Stored items
· · · · ·

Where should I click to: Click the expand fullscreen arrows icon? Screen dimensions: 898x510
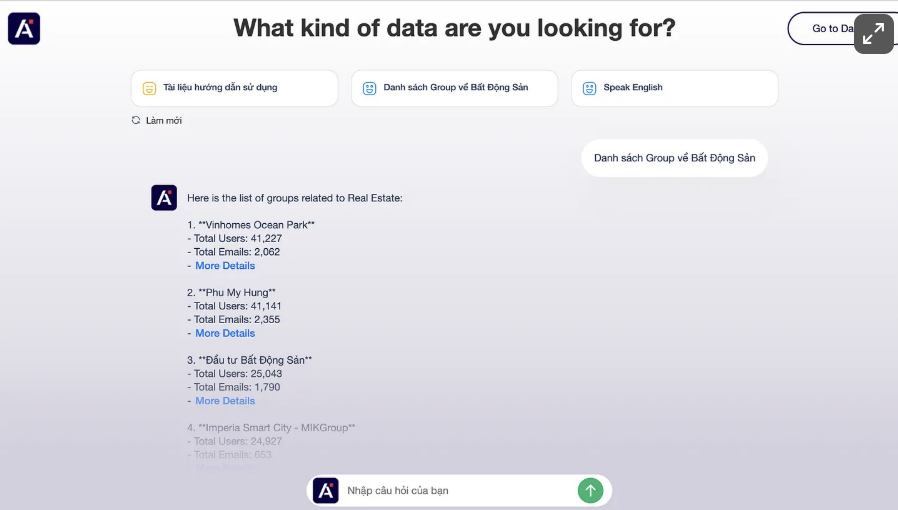(x=873, y=34)
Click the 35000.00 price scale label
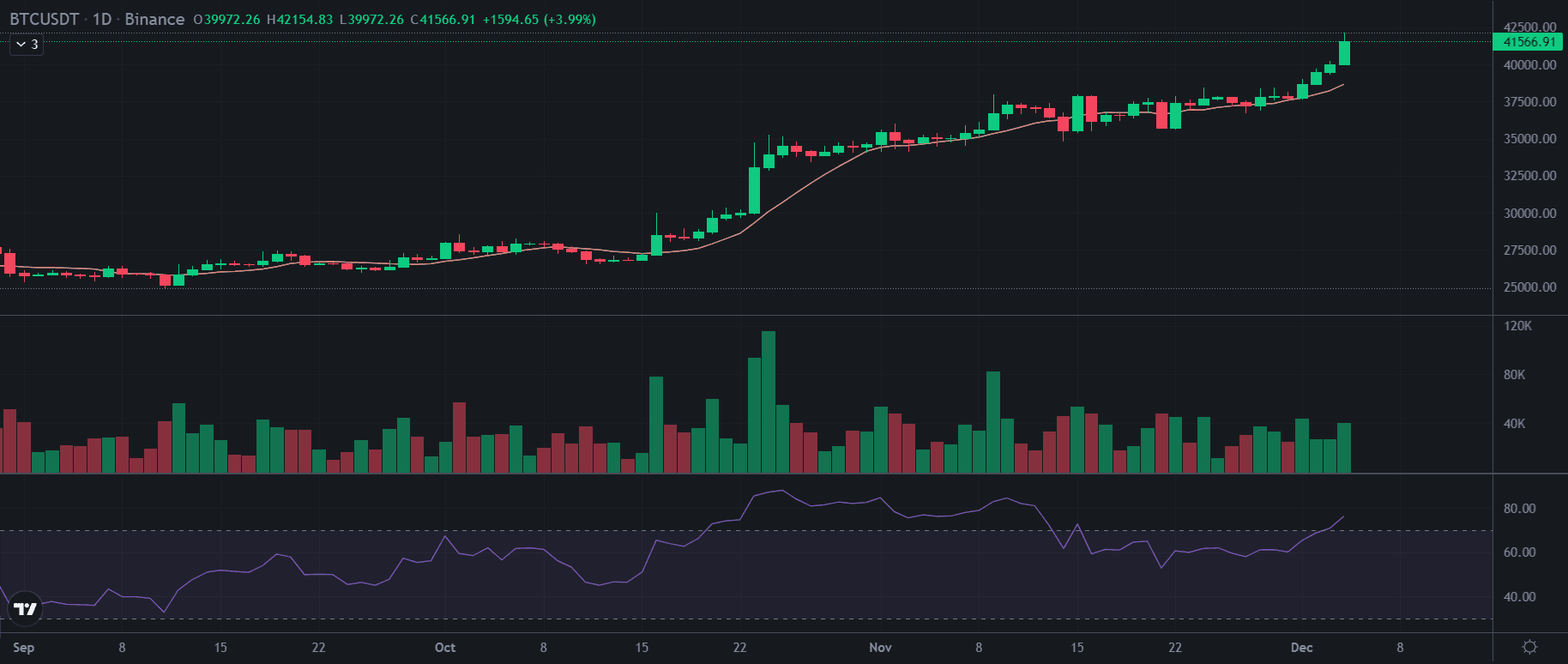This screenshot has height=664, width=1568. [1529, 139]
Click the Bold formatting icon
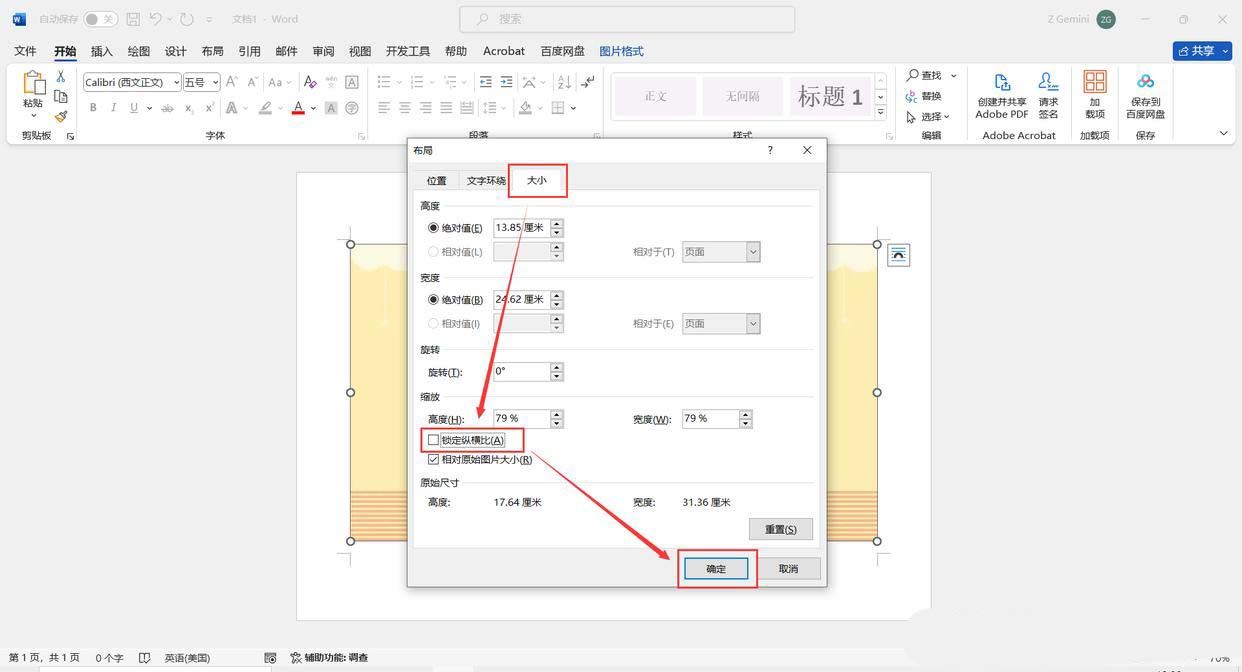 (x=92, y=108)
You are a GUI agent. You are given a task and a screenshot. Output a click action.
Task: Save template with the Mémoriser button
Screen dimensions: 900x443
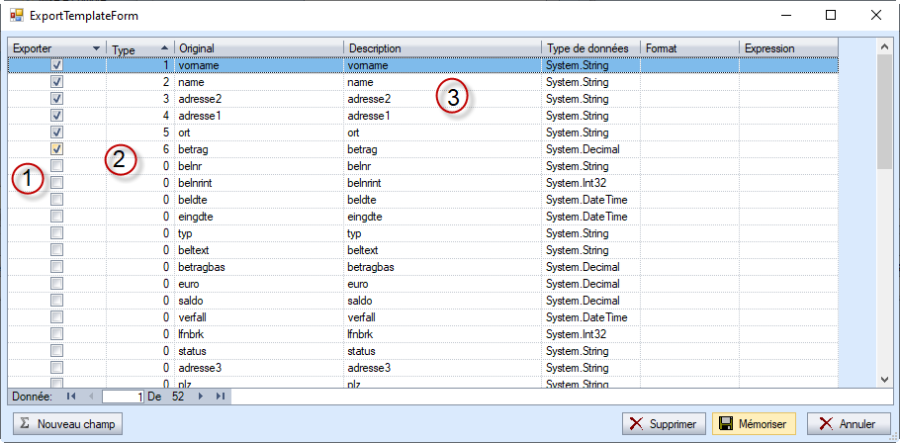(754, 424)
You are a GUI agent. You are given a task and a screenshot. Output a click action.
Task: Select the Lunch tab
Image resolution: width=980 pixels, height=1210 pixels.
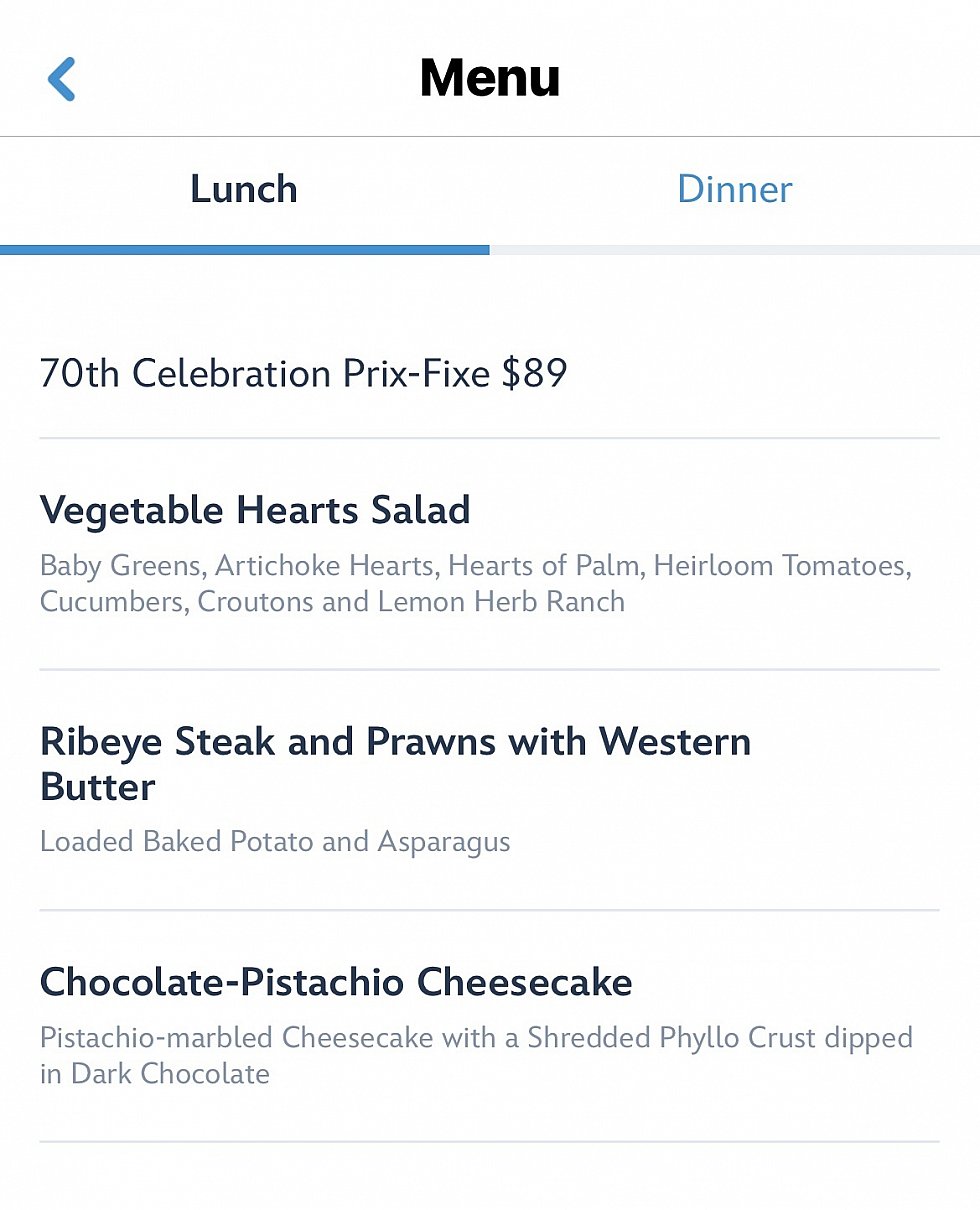[x=244, y=189]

· · · · ·

- REQUIRED ACTION: Final stretch of the data: repeat exactly each line from the one containing "Task: Save template with the Mémoriser button" through the last, and omit all pictures.

- ANSWER FOR THE TASK:
Task: Save template with the Mémoriser button
Screen dimensions: 900x443
(754, 424)
You are a GUI agent. You are given a task and a screenshot. Output a click action.
Task: Select the Lunch tab
Image resolution: width=980 pixels, height=1210 pixels.
[x=244, y=189]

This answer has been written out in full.